----- DATA SUPPLIED

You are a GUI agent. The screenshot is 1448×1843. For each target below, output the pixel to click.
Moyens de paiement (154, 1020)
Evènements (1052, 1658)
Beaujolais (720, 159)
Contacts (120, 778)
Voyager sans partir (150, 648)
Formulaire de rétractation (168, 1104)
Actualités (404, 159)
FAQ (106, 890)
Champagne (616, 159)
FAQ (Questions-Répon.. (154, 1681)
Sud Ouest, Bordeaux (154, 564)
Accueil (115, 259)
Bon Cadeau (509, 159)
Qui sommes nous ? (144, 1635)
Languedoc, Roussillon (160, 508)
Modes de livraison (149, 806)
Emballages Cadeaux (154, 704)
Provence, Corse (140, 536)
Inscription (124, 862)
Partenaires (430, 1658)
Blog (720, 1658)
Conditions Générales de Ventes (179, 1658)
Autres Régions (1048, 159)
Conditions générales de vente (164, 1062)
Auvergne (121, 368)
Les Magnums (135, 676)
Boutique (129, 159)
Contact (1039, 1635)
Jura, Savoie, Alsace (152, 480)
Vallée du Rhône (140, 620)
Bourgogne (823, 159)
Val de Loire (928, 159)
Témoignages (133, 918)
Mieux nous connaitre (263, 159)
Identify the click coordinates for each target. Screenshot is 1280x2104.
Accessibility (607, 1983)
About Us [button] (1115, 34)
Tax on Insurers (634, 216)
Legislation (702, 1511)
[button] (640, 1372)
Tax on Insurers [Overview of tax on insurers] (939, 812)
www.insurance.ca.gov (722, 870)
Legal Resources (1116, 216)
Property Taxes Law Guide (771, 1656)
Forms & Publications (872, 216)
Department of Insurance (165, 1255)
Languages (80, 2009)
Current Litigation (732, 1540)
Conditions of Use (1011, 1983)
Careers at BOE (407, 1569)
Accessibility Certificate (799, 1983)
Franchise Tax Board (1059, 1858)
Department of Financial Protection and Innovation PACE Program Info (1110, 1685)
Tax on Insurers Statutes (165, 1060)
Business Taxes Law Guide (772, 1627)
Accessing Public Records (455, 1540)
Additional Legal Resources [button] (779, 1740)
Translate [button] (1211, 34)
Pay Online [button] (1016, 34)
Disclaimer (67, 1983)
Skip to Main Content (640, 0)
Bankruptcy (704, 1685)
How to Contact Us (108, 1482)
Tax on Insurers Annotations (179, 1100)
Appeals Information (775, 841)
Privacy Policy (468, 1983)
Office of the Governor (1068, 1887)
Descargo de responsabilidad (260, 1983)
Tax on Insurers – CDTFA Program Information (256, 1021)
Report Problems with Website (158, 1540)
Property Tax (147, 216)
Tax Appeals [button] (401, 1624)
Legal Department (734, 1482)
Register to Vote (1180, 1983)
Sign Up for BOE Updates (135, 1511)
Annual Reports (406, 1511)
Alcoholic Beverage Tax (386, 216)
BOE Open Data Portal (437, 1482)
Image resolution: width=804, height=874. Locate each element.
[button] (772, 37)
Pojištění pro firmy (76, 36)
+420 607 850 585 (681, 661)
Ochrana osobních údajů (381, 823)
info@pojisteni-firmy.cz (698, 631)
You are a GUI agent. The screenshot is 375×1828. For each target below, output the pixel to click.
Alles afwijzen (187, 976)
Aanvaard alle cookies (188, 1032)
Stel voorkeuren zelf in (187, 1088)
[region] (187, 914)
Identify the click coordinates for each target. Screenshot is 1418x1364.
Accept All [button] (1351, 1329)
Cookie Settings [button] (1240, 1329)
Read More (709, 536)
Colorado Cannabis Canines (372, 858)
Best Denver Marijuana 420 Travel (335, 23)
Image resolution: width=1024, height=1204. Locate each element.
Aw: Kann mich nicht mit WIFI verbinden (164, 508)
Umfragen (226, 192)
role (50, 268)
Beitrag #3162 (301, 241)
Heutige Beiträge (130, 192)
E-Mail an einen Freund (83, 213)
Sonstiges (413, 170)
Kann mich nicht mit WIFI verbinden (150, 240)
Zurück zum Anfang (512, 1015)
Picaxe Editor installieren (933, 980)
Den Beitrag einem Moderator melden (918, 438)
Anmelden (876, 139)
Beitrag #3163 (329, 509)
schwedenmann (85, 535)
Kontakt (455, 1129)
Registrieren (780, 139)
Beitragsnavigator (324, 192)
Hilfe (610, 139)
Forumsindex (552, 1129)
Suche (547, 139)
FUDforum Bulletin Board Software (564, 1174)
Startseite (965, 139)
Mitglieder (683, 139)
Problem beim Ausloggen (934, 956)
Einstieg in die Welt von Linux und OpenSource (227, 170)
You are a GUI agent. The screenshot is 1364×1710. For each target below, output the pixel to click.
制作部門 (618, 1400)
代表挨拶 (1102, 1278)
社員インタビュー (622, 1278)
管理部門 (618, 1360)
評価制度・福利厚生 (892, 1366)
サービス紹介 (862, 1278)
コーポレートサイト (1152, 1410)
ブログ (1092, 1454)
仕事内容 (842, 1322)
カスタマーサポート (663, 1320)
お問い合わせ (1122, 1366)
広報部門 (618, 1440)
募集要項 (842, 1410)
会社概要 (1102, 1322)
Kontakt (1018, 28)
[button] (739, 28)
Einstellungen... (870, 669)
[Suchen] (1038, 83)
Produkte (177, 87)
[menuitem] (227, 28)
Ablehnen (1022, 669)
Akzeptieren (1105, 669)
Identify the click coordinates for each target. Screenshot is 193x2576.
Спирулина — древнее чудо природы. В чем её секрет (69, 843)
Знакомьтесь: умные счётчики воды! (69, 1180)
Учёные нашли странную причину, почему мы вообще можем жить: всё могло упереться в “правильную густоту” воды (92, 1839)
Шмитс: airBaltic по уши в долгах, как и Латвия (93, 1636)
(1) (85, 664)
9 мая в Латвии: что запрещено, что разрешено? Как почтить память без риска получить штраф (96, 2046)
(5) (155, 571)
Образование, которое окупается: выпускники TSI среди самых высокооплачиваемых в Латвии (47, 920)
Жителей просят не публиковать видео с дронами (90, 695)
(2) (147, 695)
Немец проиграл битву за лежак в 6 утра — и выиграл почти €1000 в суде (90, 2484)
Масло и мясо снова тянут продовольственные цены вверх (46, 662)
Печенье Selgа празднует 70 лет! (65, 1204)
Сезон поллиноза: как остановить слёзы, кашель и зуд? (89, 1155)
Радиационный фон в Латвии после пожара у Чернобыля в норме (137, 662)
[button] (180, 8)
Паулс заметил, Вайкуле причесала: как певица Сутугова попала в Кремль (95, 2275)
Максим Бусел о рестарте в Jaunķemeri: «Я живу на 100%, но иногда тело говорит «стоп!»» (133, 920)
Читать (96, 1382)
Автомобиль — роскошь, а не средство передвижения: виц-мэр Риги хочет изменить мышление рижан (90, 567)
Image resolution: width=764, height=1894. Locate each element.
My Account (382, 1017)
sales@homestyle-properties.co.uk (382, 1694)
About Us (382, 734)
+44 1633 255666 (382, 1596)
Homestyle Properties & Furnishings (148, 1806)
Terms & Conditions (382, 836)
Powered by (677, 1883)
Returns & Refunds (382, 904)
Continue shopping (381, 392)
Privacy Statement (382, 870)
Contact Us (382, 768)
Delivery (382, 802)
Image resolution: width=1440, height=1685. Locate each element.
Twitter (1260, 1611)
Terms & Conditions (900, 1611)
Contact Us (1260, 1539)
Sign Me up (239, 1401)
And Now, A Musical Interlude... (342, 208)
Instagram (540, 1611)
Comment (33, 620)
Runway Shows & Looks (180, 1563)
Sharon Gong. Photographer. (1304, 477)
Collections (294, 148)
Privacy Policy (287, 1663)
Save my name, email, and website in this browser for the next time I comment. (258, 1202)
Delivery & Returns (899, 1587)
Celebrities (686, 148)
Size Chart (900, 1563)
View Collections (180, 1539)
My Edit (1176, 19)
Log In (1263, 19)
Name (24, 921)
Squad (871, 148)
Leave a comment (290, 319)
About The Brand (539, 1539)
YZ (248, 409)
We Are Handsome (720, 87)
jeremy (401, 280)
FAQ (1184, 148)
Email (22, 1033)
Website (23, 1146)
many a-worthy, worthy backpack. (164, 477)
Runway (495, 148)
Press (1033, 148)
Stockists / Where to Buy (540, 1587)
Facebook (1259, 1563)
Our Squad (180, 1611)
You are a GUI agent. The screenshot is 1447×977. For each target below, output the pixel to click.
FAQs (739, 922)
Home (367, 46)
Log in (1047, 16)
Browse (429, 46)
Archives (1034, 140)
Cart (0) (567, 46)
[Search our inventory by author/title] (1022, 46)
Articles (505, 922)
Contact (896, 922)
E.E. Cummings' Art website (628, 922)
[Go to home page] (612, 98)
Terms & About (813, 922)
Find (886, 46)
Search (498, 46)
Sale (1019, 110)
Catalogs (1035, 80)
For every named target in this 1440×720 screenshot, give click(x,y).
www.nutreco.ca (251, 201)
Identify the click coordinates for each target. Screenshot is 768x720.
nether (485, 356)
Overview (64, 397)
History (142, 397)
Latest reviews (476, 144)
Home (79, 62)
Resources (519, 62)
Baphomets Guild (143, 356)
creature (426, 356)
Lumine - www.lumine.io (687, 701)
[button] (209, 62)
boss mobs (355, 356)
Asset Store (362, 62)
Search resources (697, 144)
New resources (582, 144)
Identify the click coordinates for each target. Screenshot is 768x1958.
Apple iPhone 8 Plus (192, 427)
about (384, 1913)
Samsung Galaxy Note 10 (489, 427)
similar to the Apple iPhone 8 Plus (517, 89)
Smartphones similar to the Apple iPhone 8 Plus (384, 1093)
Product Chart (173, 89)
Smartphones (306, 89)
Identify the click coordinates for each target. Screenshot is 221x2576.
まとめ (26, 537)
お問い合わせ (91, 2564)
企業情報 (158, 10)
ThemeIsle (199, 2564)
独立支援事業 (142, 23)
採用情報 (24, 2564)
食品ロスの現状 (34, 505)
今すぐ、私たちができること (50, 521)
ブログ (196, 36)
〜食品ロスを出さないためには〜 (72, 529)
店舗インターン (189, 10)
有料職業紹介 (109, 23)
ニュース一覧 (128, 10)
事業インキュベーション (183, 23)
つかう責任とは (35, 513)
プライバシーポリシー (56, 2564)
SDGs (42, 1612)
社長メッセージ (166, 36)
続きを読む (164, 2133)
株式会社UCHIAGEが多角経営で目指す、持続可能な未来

----------

> AIM OF THE TASK
Pull out each line of the listing above that contains the word "button".

> SOLUTION TO THIS PROBLEM
About Us [button] (1115, 34)
[button] (640, 1372)
Additional Legal Resources [button] (779, 1740)
Translate [button] (1211, 34)
Pay Online [button] (1016, 34)
Tax Appeals [button] (401, 1624)
[button] (772, 37)
Accept All [button] (1351, 1329)
Cookie Settings [button] (1240, 1329)
[button] (739, 28)
[button] (180, 8)
[button] (209, 62)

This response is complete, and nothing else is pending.